POSTED: 06:26 PM ET, 02/10/2009 by Derek Kravitz

Former Texas Rangers shortstop Alex Rodriguez watches his home run against the New York Yankees in New York in this August 6, 2003 file photo. Rodriguez, who was traded to the Yankees in 2004, tested positive for two anabolic steroids in 2003 according to four independent sources, Sports Illustrated magazine reported.

Since steroids became a full-blown scandal in Major League Baseball five years ago, some of the game's most famous players have testified before Congress, held news conferences proclaiming their innocence (or sometimes guilt) and dealt with the fallout any way they could.

Nevertheless, it came as a shock to the baseball world this week when one of its biggest stars, New York Yankees shortstop Alex Rodriguez, told ESPN's Peter Gammons that he took steroids while he was a member of the Texas Rangers in 2003. His revelation followed a Sports Illustrated story that found Rodriguez had tested positive for anabolic steroids twice that year, making note that Rodriguez told news anchor Katie Couric in a December 2007 interview that he had not taken any performance-enhancing drugs.

Rodriguez, a member of the league's most storied franchise, joins a growing list of stars linked to steroids. Here's a look at some of them:

— Seven-time Cy Young Award winner Roger Clemens was implicated in the steroid saga roughly a year ago when his name appeared 82 times in the Mitchell Report, a 400-page investigation commissioned by Major League Baseball.

Former Yankees trainer Brian McNamee told investigators that he had injected Clemens with the drug Winstrol over three seasons between 1998 and 2001.

Clemens, now 46, denied the claims and told "60 Minutes" host Mike Wallace in a January 2008 interview that his successful career based was based on "hard work," not steroids.

A month later, he appeared before Congress and testified that he had not taken steroids during his 24-year career and that he had only injected himself with the vitamin B-12 and lidocaine.

Sitting near McNamee, Clemens told lawmakers: "This man has never given me HGH or growth hormone or steroids of any kind."

The House committee has opened up an investigation into whether Clemens lied under oath.

Read about Mark McGwire, Barry Bonds and others after the jump

Mark McGwire, the former Oakland Athletics and St. Louis Cardinals slugger, never admitted or was charged with taking steroids but his March 2005 testimony in front of the House Oversight and Government Reform Committee left the impression he may, in fact, have been a user.

In that testimony, McGwire refused to answer questions about any personal steroid use, saying, "I cannot answer these questions without jeopardizing my friends, my family, and myself."

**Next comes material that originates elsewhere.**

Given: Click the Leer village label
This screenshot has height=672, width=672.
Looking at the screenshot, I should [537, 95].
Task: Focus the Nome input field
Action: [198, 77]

While McGwire acknowledged "there has been a problem with steroid use in baseball," he responded to questions about his own involvement by saying, "I'm not here to discuss the past," or, "I'm here to be positive about this subject."

McGwire, who broke the single-season home-run record in 1998, had previously admitted to taking a steroid-precursor, androstenedione, which is an over-the-counter muscle enhancement product that is legal in Major League Baseball.

The cloud of suspicion hanging over McGwire's testimony may end up damaging his legacy. McGwire, now 45, has twice had relatively poor showings on Hall of Fame balloting, despite being named to the league's All-Century Team in 1999.

— Four-time All-Star Rafael Palmeiro, who played mostly with the Texas Rangers and Baltimore Orioles over his 20-year career, was one of the players identified as a steroid user by José Canseco, in his 2005 tell-all book, "Juiced: Wild Times, Rampant 'Roids, Smash Hits & How Baseball Got Big."

In March 2005, the Cuban-born first baseman testified to Congress (video) that he had "never used steroids, period."

But roughly five months later, he was suspended for 10 days after testing positive for the steroid stanozolol. He released a statement saying that he had "made a mistake" and later told an arbitration panel that a tainted B-12 vitamin supplement from teammate Miguel Tejada may have been the cause.

Palmeiro, now 44, has not been charged with perjury (although he has not been cleared). He was named in the Mitchell Report, although it offered little new evidence against him.

Barry Bonds, the San Francisco Giants' home run king, remains for many the face of baseball's steroids controversy, ever since 2003 when he was swept up in the Bay Area Laboratory Cooperative (BALCO) scandal.

It started in 2000 when Bonds' former trainer, Greg Anderson, was indicted by federal authorities for supplying anabolic steroids to athletes. In December 2003, during grand-jury testimony, Bonds said he used a "clear substance" and a "cream" from Anderson, who allegedly told him it was flaxseed oil and a balm.

In 2006, two San Francisco Chronicle reporters, Lance Williams and Mark Fainaru-Wada, published, "Game of Shadows," a book that alleged that Bonds used stanozolol and other steroids (chat with the authors).

In November 2007, Bonds was indicted on federal perjury and obstruction of justice charges related to his grand-jury testimony. He pleaded not guilty a month later. A trial is set to begin in March.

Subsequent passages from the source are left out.